# HOW TO COMPLETE THIS TASK:
Without copying any picture, transcribe exactly the lines of the data below from the one containing "Where should I click to: Click" through the one containing "The width and height of the screenshot is (1366, 768).".

# SUPPLIED DATA:
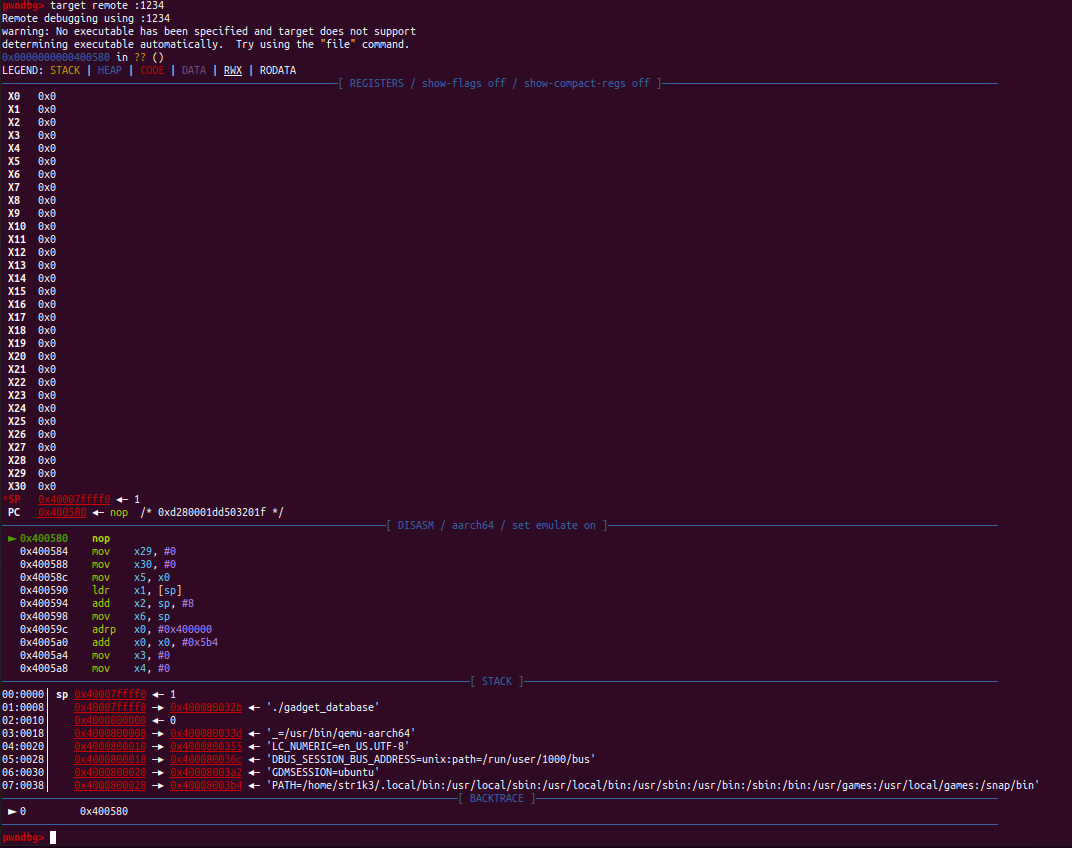Click the RODATA label in the legend
This screenshot has height=848, width=1072.
click(277, 70)
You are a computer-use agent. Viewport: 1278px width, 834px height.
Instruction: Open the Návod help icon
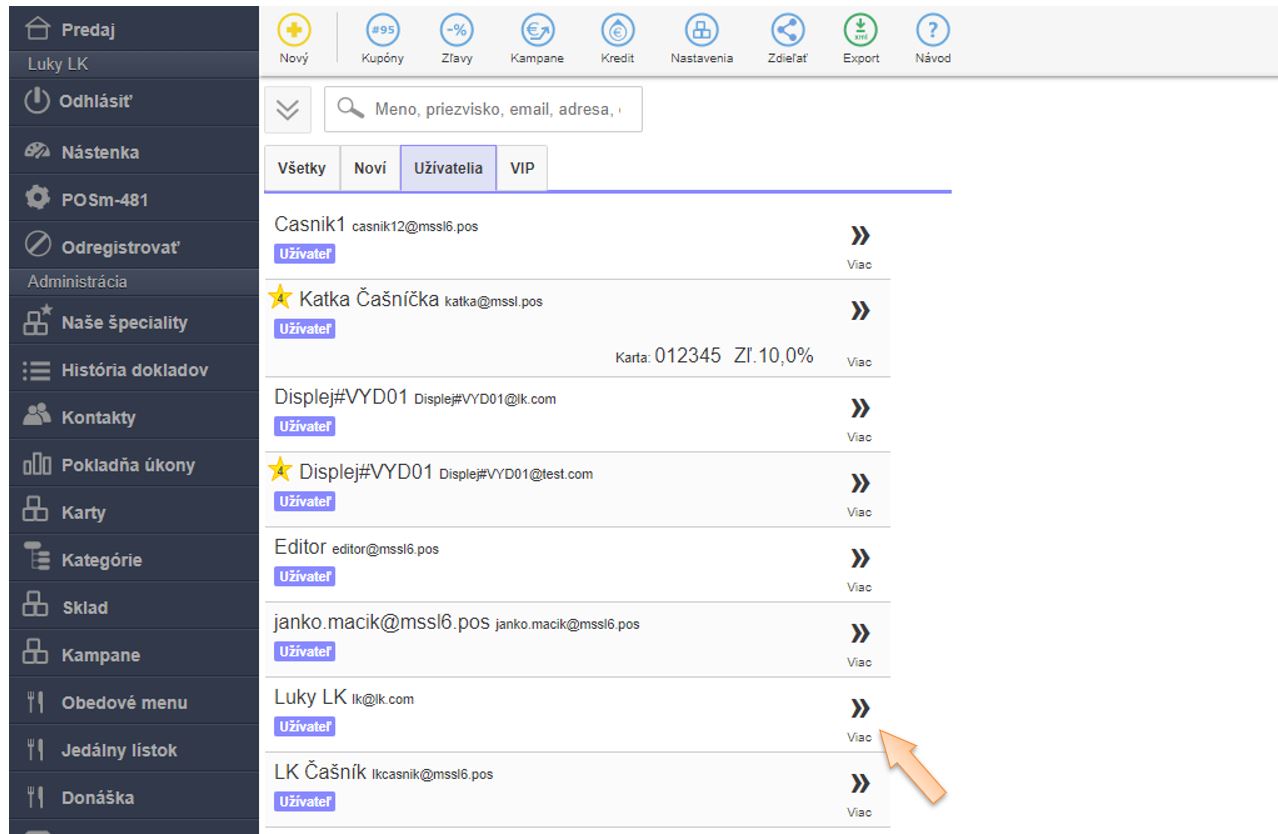tap(930, 31)
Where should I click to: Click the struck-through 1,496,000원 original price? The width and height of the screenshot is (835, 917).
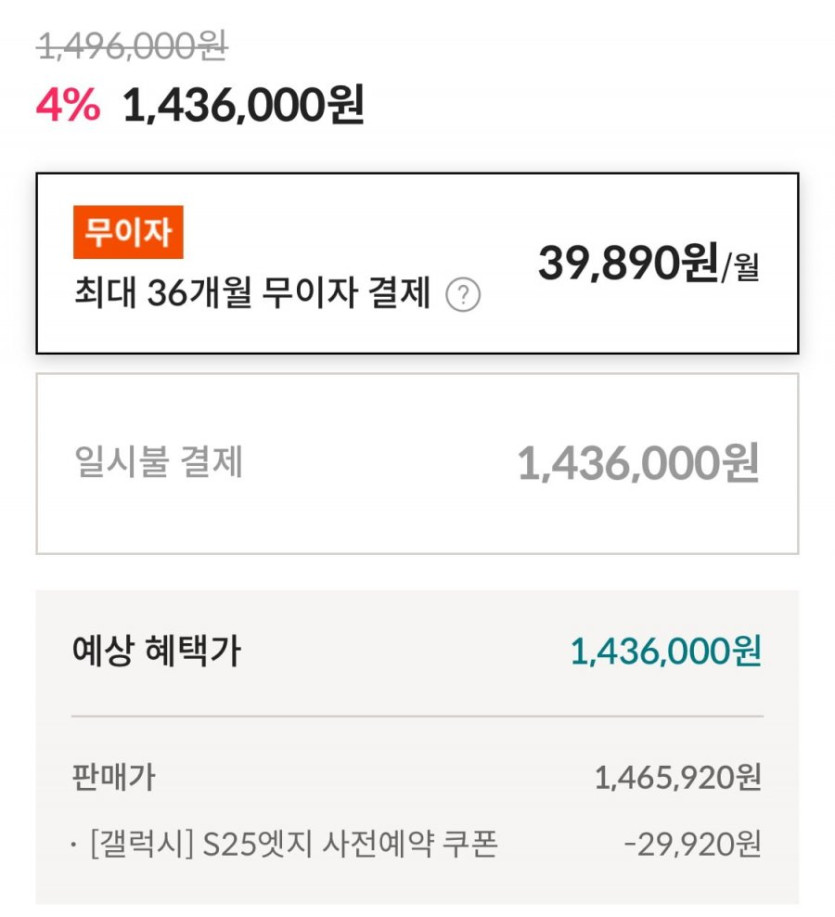point(132,45)
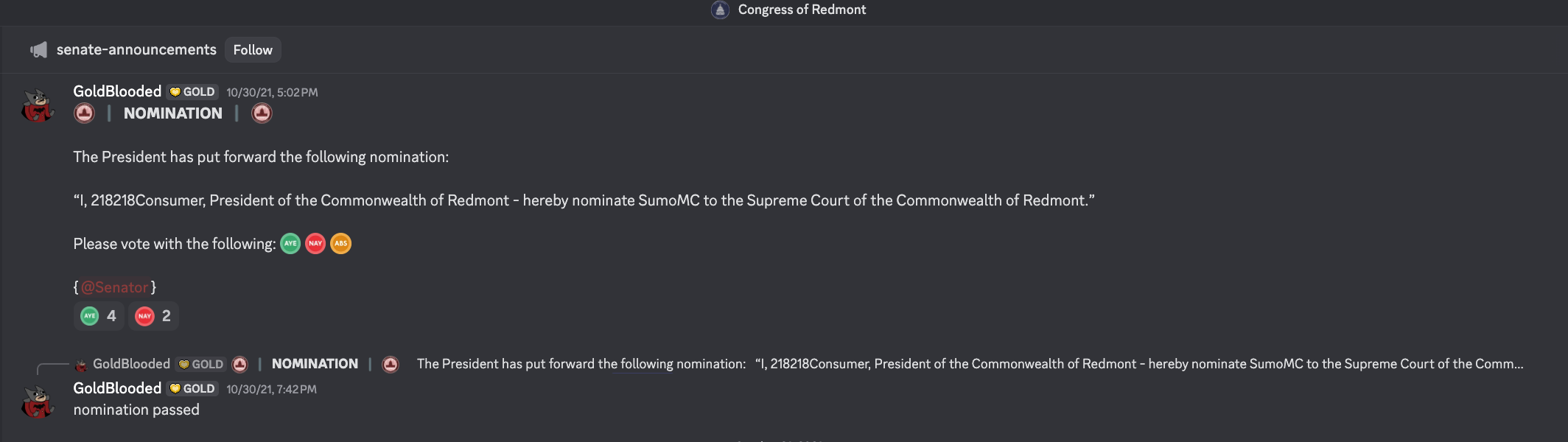This screenshot has width=1568, height=442.
Task: Click GoldBlooded name in reply preview line
Action: pos(131,364)
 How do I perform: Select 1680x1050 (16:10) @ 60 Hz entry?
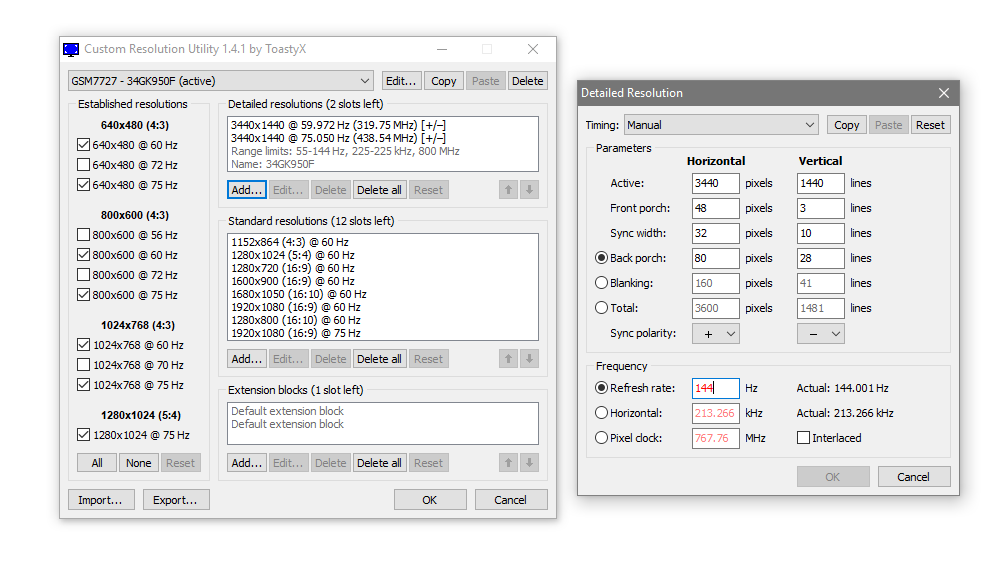point(298,294)
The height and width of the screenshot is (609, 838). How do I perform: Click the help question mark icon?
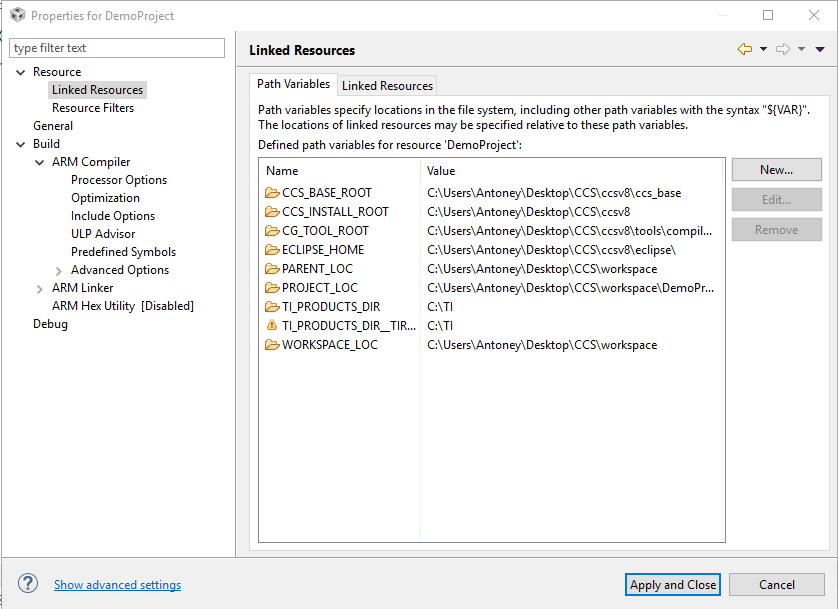[29, 584]
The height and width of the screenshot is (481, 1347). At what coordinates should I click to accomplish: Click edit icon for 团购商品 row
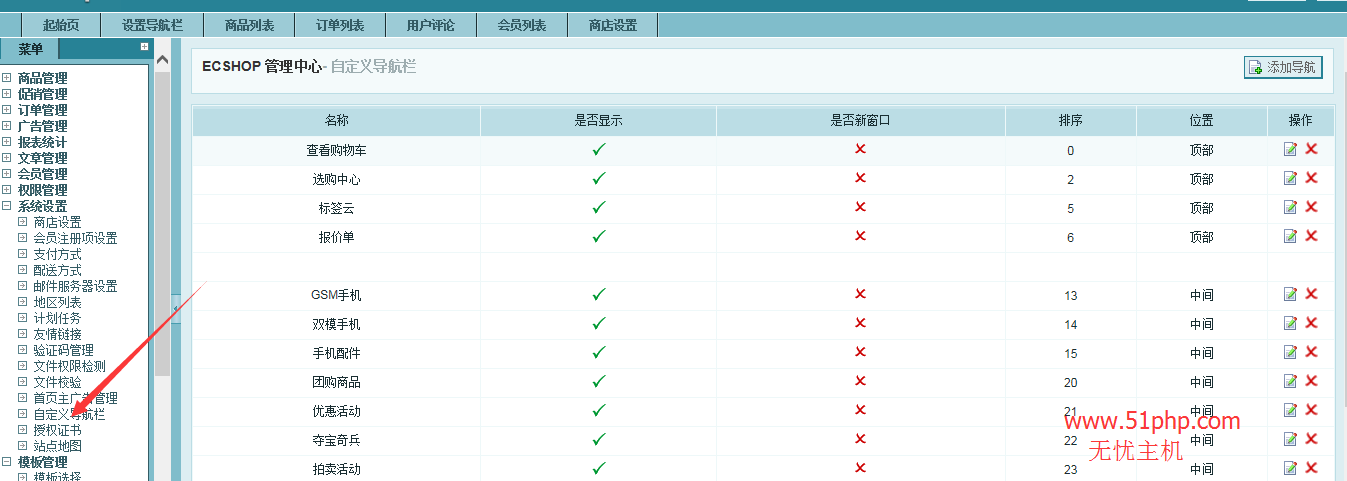(x=1290, y=381)
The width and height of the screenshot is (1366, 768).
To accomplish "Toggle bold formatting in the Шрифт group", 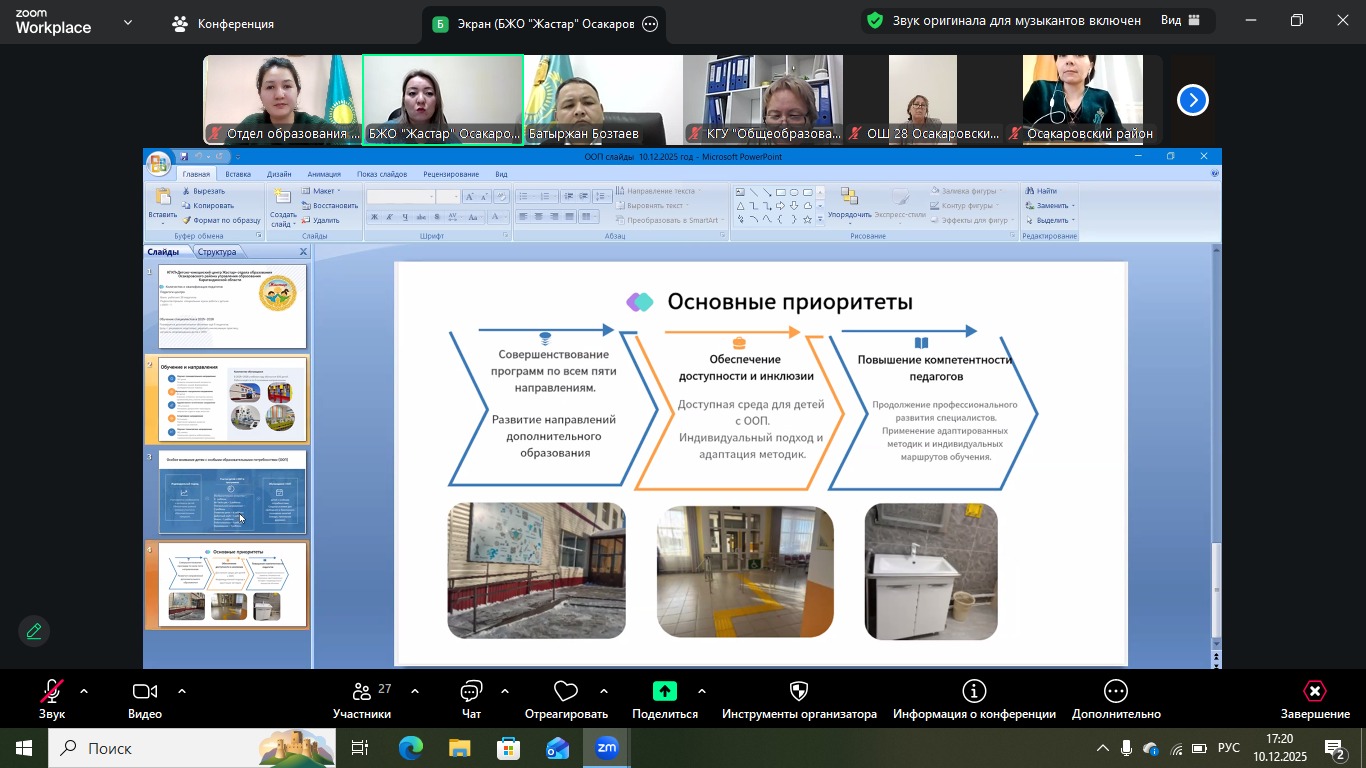I will [373, 216].
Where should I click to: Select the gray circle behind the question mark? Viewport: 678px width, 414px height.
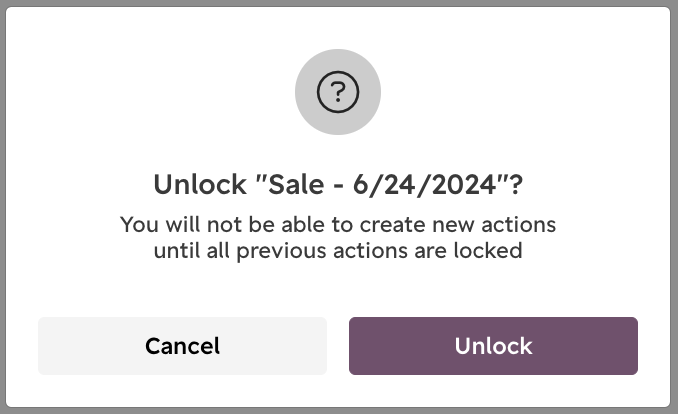(x=338, y=92)
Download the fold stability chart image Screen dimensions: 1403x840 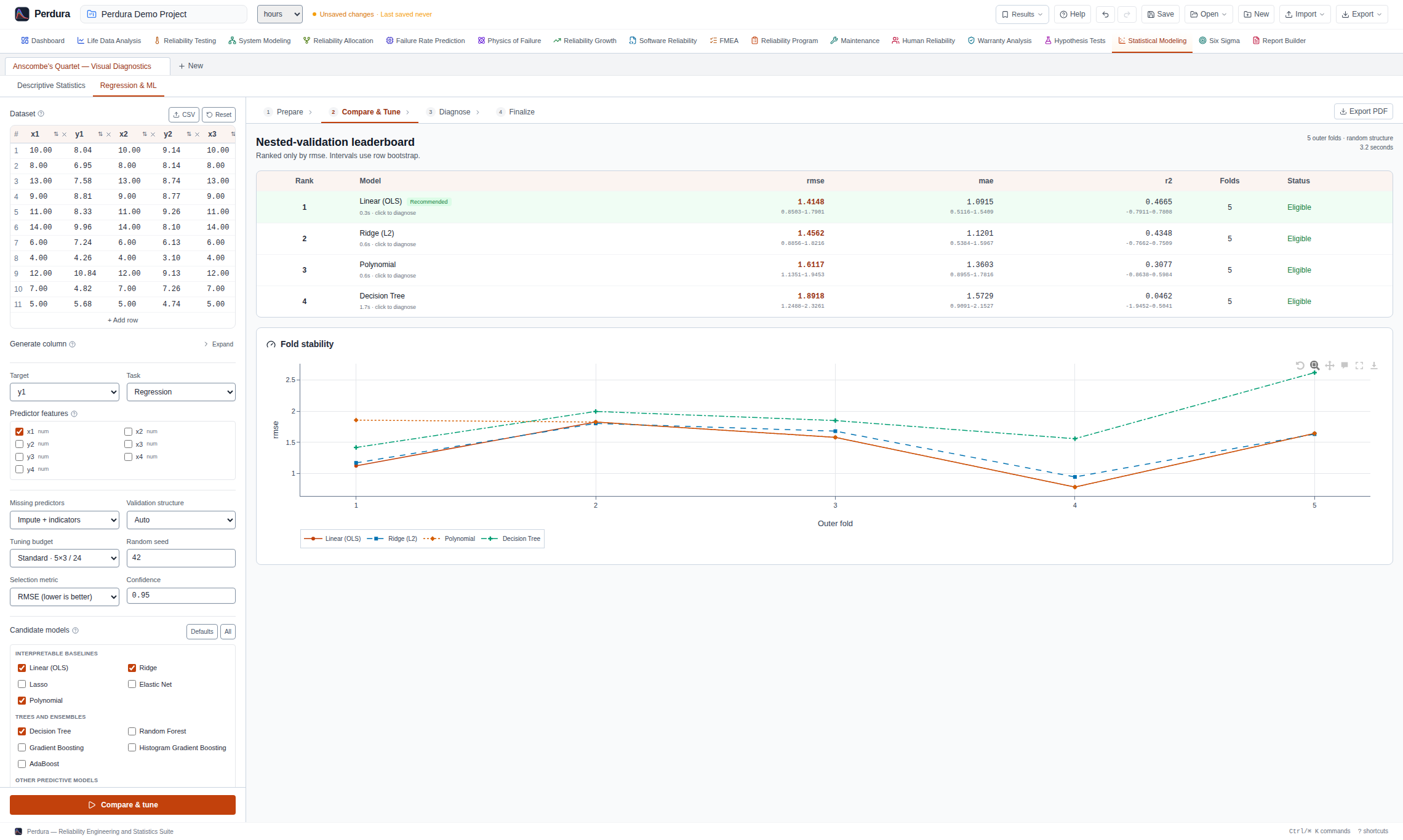pyautogui.click(x=1374, y=366)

# OUTPUT FOR THIS EXERCISE:
Where should I click to: Click the struck-through 1,496,000원 original price? The width and height of the screenshot is (835, 917).
point(132,45)
This screenshot has width=1568, height=442.
Task: Click GoldBlooded name in reply preview line
Action: pos(131,364)
 How do I perform: Select 1680x1050 (16:10) @ 60 Hz entry?
point(298,294)
The height and width of the screenshot is (609, 838). How do I perform: Click the help question mark icon?
[29, 584]
The height and width of the screenshot is (481, 1347). At what coordinates should I click to accomplish: Click edit icon for 团购商品 row
(x=1290, y=381)
The width and height of the screenshot is (1366, 768).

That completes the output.